> [WORK INSTRUCTIONS] In the entries below, find the line with "630x457 pixels. How" and the line with "Given: Click the sidebar scroll up arrow". Reproduce those two lines and every line between them exactly, and nothing more.

Stored data
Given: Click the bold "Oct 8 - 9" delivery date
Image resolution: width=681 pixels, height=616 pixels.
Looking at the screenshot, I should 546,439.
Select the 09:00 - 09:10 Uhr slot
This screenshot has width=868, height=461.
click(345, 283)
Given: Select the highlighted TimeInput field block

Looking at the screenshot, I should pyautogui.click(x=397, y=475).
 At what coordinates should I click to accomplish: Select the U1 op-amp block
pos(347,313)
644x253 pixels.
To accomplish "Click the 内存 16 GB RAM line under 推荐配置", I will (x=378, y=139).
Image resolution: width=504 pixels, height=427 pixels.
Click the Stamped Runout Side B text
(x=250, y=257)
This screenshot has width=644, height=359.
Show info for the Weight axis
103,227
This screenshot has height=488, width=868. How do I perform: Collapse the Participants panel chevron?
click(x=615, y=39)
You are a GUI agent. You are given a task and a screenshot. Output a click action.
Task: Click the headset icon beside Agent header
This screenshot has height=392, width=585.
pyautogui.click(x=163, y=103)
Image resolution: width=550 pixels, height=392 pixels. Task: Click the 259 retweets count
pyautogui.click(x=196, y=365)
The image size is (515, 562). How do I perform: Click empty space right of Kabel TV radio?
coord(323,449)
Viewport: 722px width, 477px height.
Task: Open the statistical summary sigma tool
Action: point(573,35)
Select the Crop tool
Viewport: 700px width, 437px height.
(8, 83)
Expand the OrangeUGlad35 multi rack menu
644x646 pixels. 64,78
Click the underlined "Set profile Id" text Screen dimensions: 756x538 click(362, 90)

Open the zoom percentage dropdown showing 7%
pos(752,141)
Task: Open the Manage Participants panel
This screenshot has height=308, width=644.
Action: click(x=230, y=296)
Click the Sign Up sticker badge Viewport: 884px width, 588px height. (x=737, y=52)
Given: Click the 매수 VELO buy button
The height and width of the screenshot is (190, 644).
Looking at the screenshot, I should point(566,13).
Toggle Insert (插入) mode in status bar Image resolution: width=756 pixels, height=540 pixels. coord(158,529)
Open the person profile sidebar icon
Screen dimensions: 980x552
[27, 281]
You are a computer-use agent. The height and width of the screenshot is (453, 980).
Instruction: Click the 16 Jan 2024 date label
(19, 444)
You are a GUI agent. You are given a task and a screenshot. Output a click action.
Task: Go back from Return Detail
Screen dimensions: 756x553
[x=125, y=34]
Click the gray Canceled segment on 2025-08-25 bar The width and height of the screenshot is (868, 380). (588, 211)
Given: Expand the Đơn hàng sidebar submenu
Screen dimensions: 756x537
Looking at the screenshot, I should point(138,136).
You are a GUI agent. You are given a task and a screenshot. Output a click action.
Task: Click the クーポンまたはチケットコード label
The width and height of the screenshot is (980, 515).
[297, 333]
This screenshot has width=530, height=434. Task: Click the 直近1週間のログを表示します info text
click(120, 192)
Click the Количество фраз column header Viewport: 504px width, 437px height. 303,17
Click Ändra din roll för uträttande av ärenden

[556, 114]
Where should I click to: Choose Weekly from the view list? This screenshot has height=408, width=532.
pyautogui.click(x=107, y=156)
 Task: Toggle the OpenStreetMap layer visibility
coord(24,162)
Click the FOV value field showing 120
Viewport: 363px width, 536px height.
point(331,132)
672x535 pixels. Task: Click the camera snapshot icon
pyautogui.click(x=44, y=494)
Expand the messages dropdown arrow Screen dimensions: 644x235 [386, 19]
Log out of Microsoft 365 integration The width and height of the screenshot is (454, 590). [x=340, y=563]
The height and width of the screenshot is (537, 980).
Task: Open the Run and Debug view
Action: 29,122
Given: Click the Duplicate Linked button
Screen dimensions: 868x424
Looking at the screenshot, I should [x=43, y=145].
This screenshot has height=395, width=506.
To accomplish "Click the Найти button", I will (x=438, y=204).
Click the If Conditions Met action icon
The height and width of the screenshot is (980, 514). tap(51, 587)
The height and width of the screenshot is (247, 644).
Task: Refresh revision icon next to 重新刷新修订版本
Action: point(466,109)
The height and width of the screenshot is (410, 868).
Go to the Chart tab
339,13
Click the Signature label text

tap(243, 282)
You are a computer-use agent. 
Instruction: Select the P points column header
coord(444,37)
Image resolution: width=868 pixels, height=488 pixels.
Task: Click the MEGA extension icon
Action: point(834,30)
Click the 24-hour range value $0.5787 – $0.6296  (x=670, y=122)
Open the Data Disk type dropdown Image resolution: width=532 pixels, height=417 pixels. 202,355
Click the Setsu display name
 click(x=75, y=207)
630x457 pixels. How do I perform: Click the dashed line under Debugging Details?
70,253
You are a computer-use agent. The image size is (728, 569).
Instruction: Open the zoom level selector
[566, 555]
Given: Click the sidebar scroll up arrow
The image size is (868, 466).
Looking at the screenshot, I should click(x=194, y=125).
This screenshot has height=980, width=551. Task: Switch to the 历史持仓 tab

> [RESPONSE TO THE TASK]
630x457 pixels. How do I perform: Click the dashed line under Debugging Details?
70,253
You are a computer-use agent. The image size is (728, 569).
Instruction: Open the zoom level selector
[566, 555]
Given: Click the sidebar scroll up arrow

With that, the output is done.